Dataset entries:
────────────────────────────────────────

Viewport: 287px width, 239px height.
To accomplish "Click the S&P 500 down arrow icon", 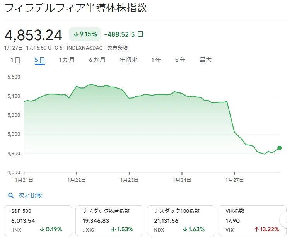I will point(42,229).
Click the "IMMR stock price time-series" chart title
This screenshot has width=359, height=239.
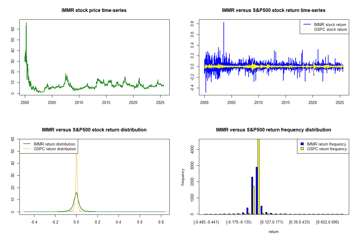[x=94, y=10]
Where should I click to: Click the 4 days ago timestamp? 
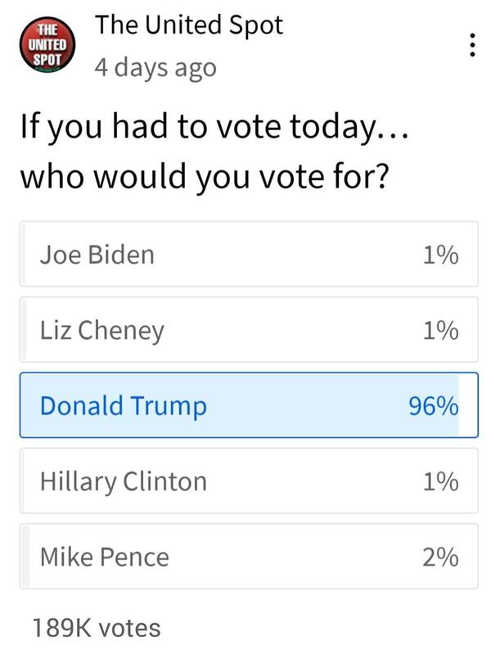(x=155, y=68)
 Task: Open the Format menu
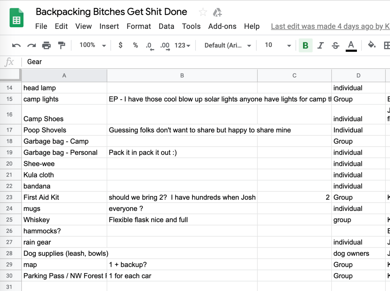pyautogui.click(x=139, y=26)
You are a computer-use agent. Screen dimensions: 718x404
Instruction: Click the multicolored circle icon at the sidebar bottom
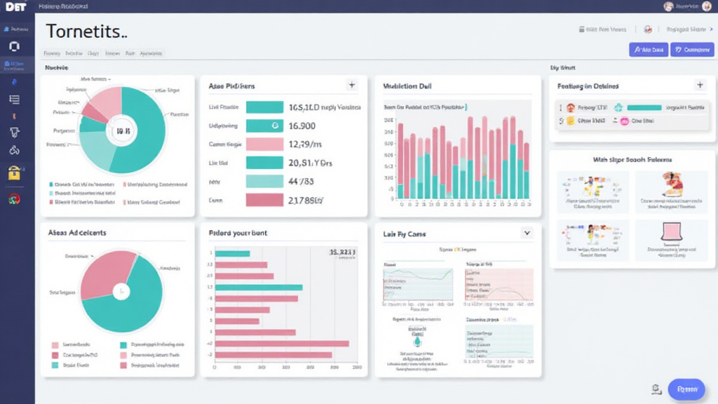point(14,199)
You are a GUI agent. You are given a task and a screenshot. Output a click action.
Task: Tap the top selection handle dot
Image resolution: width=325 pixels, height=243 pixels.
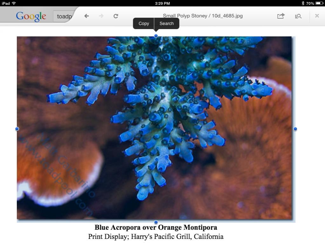click(156, 36)
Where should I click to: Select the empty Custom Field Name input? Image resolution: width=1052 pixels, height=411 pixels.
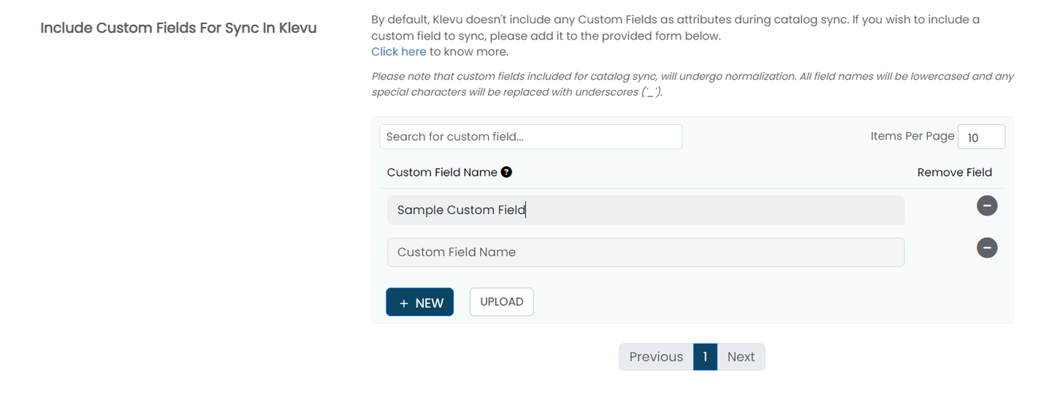[x=645, y=253]
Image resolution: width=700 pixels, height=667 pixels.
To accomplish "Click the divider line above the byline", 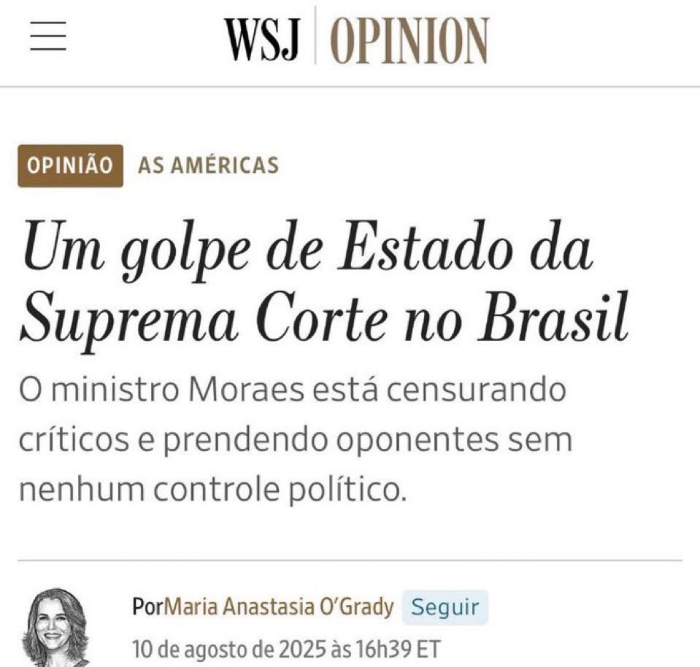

────────────────────────────────────────

*Description of the task*. What is needed is an exact restatement of every line from the one containing "Task: Tap the top selection handle dot" through the last line of the records, pictures left out.

*Solution for this exercise*.
Task: Tap the top selection handle dot
Image resolution: width=325 pixels, height=243 pixels.
click(156, 36)
Where should I click to: Select the empty Custom Field Name input? Image resolution: width=1052 pixels, height=411 pixels.
[x=645, y=253]
Image resolution: width=700 pixels, height=667 pixels.
To accomplish "Click the divider line above the byline", 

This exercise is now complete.